Step 1: Understanding the Concept:
The problem asks for the ratio of two geometric areas. The first area is bounded by $y = \cos x$, the lines $x=0$, $x=\pi/3$, and the x-axis. The second area is bounded by $y = \cos 2x$ with the same boundary lines. We evaluate the area under each curve independently using definite integrals over the specified interval.

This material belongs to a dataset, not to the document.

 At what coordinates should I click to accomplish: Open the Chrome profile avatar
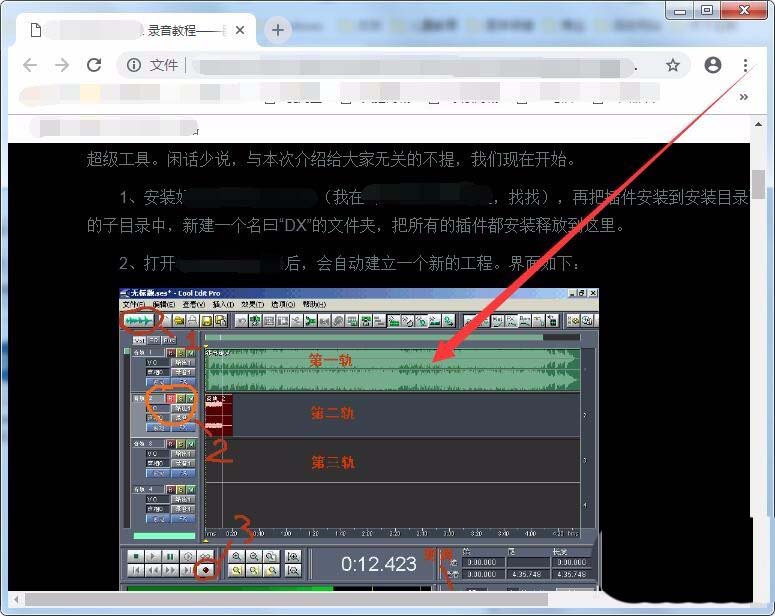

Step 2: Key Formula or Approach:
1. The area under a curve $y = f(x)$ above the x-axis from $a$ to $b$ is given by $A = \int_a^b f(x) dx$.
2. Standard integrations: $\int \cos(kx) dx = \frac{1}{k}\sin(kx)$.

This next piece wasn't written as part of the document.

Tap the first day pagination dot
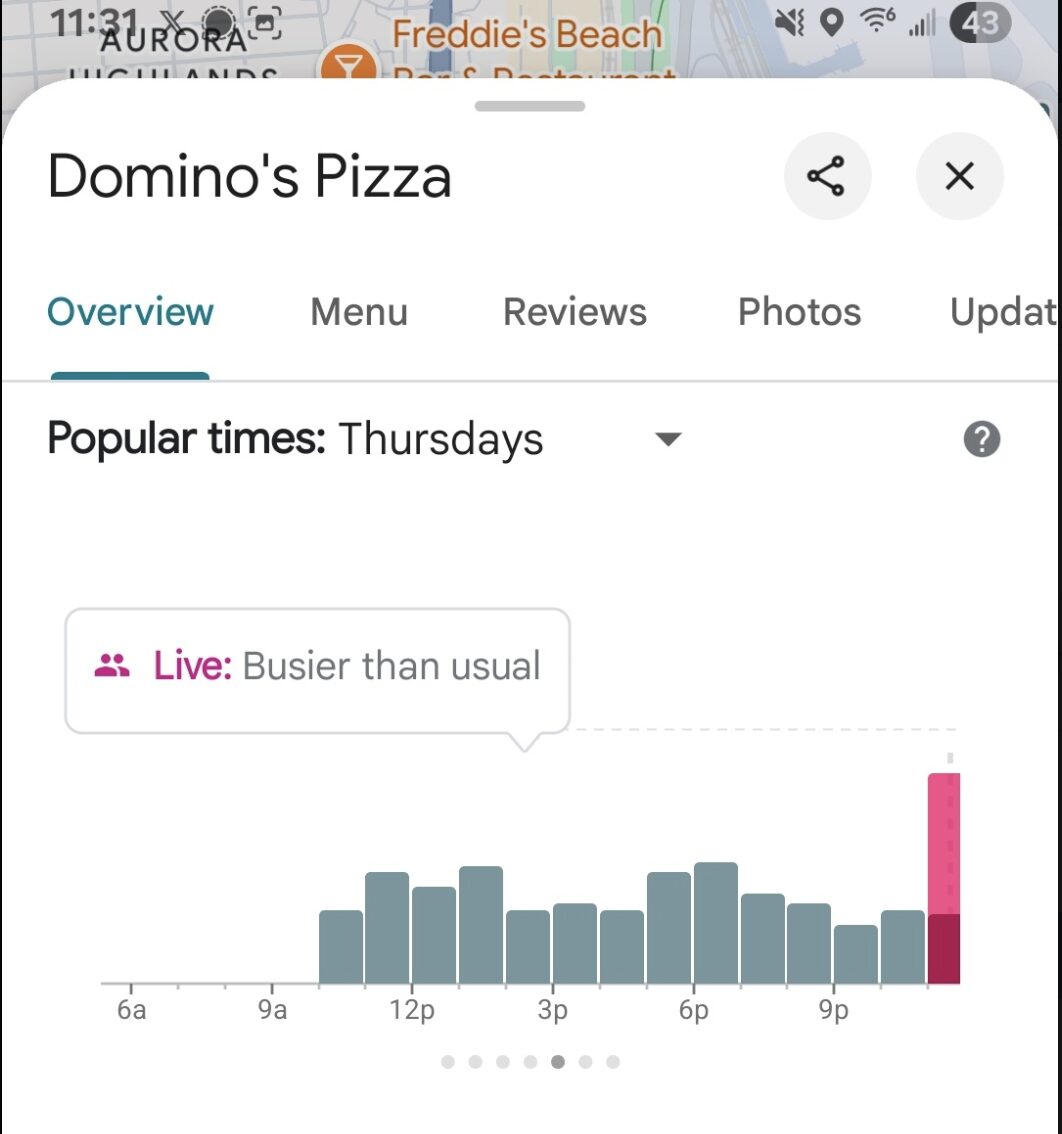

Step 3: Detailed Explanation:
Let's calculate the area bounded by the first curve, $A_1$:
\[ A_1 = \int_0^{\frac{\pi}{3}} \cos x \,dx \]
Evaluate this definite integral:
\[ A_1 = [\sin x]_0^{\frac{\pi}{3}} = \sin\left(\frac{\pi}{3}\right) - \sin(0) \]
We know $\sin(60^\circ) = \frac{\sqrt{3}}{2}$:
\[ A_1 = \frac{\sqrt{3}}{2} - 0 = \frac{\sqrt{3}}{2} \]
Now, calculate the area bounded by the second curve, $A_2$:
\[ A_2 = \int_0^{\frac{\pi}{3}} \cos 2x \,dx \]
Evaluate this definite integral:
\[ A_2 = \left[\frac{\sin 2x}{2}\right]_0^{\frac{\pi}{3}} = \frac{\sin\left(2 \cdot \frac{\pi}{3}\right)}{2} - \frac{\sin(0)}{2} \]
\[ A_2 = \frac{\sin\left(\frac{2\pi}{3}\right)}{2} - 0 \]
Since $\sin(120^\circ) = \sin(180^\circ - 60^\circ) = \sin(60^\circ) = \frac{\sqrt{3}}{2}$:
\[ A_2 = \frac{\frac{\sqrt{3}}{2}}{2} = \frac{\sqrt{3}}{4} \]
Now, find the ratio $A_1 : A_2$:
\[ \text{Ratio} = \frac{A_1}{A_2} = \frac{\frac{\sqrt{3}}{2}}{\frac{\sqrt{3}}{4}} \]
\[ \text{Ratio} = \frac{\sqrt{3}}{2} \times \frac{4}{\sqrt{3}} = \frac{4}{2} = 2 \]
The ratio simplifies to $2 : 1$.
Step 4: Final Answer:
The ratio of the areas is $2 : 1$.